Vuln coverage includes SQL injection, cross-site scripting (XSS), auth and access flaws, unsafe data handling, dep flaws, SSRF, missing security headers, and hard-coded creds.

The Deriv Case Study

Deriv rolled out Claude Code security reviews across 700+ repos in five GitHub orgs, handling 100+ PRs per week. In the first week, Claude flagged XSS via unsanitized input, debug mode left on in prod, and apps binding to 0.0.0.0 rather than localhost.

Claude Code security review output showing a detected XSS vulnerability with severity rating, CWE classification, and the vulnerable code highlighted
Claude Code security review detecting an XSS vulnerability with severity rating and CWE classification
Image: Deriv AI Blog

Their key lesson: prompt specificity is huge. In Deriv’s words, “The prompt matters… we tell Claude exactly what to look for, how to prioritise findings, and what format to use.” A tight security prompt cut false positives over the first weeks of tuning. Every PR to main or master now gets an auto security review. No extra steps for the dev. No bottleneck from the security team.

Security Caveats

The action is “not hardened against prompt injection attacks ” and should only review trusted PRs. For open-source repos, turn on “Require approval for all external contributors.” Workflows then run only after a maintainer reviews the PR. This stops an attacker from crafting a PR that warps Claude’s review via injected prompts in code comments or docstrings.

Beyond GitHub: GitLab CI/CD and Multi-Platform Support

GitHub Actions gets the spotlight. However, Claude Code’s CI/CD story also covers GitLab CI/CD natively . That makes it viable for shops that aren’t GitHub-only.

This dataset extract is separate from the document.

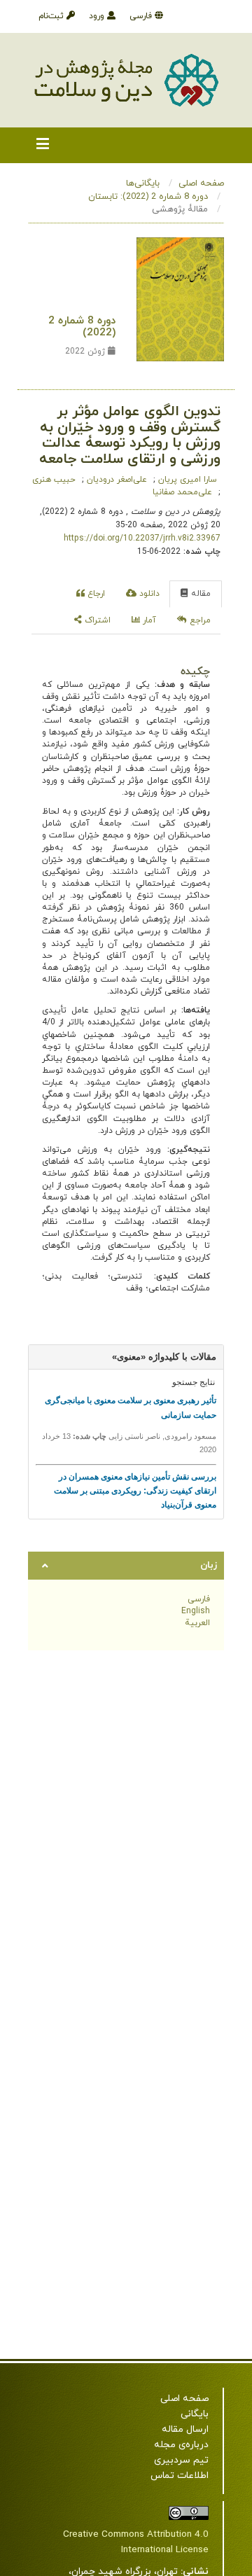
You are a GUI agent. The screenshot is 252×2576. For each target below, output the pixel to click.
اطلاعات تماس (179, 2475)
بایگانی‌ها (143, 183)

A minimal GitLab CI configuration:

stages:
  - ai

claude-review:
  stage: ai
  image: node:24-alpine3.21
  rules:
    - if: $CI_PIPELINE_SOURCE == "merge_request_event"
  script:
    - npm install -g @anthropic-ai/claude-code
    - claude --print "Review this merge request for bugs and security issues"
      --allowedTools Read,Grep,Glob

GitLab auth supports the same three backends. Direct Anthropic API. AWS Bedrock via OIDC with GitLab as the identity provider. Google Vertex AI via Workload Identity Federation with GitLab OIDC.

For shops with mixed GitHub and GitLab setups, use the same Bedrock or Vertex AI backend on both. That centralizes API costs and access control while Claude Code runs in both pipelines. The same Claude Agent SDK that powers the GitHub Action is also free for custom builds on other CI/CD platforms. Anything that can run Node.js can run Claude Code on its own.

Practical Recommendations

Based on prod rollouts and community reports, a few patterns stand out for teams using Claude Code in CI/CD. If you’re still picking the right AI coding tool, see our comparison of Claude Code, Cursor, and GitHub Copilot before you wire any of them into pipelines. The OpenAI Codex CLI terminal agent is another option here, with a codex exec mode and a GitHub Action built for pipeline use.

Start with the PR code review recipe. It has the best effort-to-value ratio. Minimal config. Pennies per review. Fast feedback on whether Claude’s tips are useful for your code. Only branch out to issue-to-PR automation or test gen after you’ve tuned the review prompts.

Put real effort into your CLAUDE.md. The quality of Claude’s CI output tracks how specific your rules are. Generic prompts yield generic reviews. Teams that log their architecture choices, testing rules, and known gotchas in CLAUDE.md see clearly better results.

Set budget rails before you scale past a handful of repos. Use --max-turns, workflow timeouts, and concurrency limits early. A misconfigured workflow that fires on every push to every branch in a monorepo will burn API credits fast.

Run the security action next to your existing SAST tools, not in place of them. Claude catches vuln types that pattern-matching tools miss, and the reverse is also true. The security action’s strength is context. It can tell whether a piece of code is reachable with attacker-controlled input. Old tools are better at catching known vuln patterns in deps.

Last, Claude Code Action runs as a standard GitHub check. You can mark it a required status check in your branch protection rules. So a PR that Claude flags with critical security findings stays blocked from merging until the findings get fixed.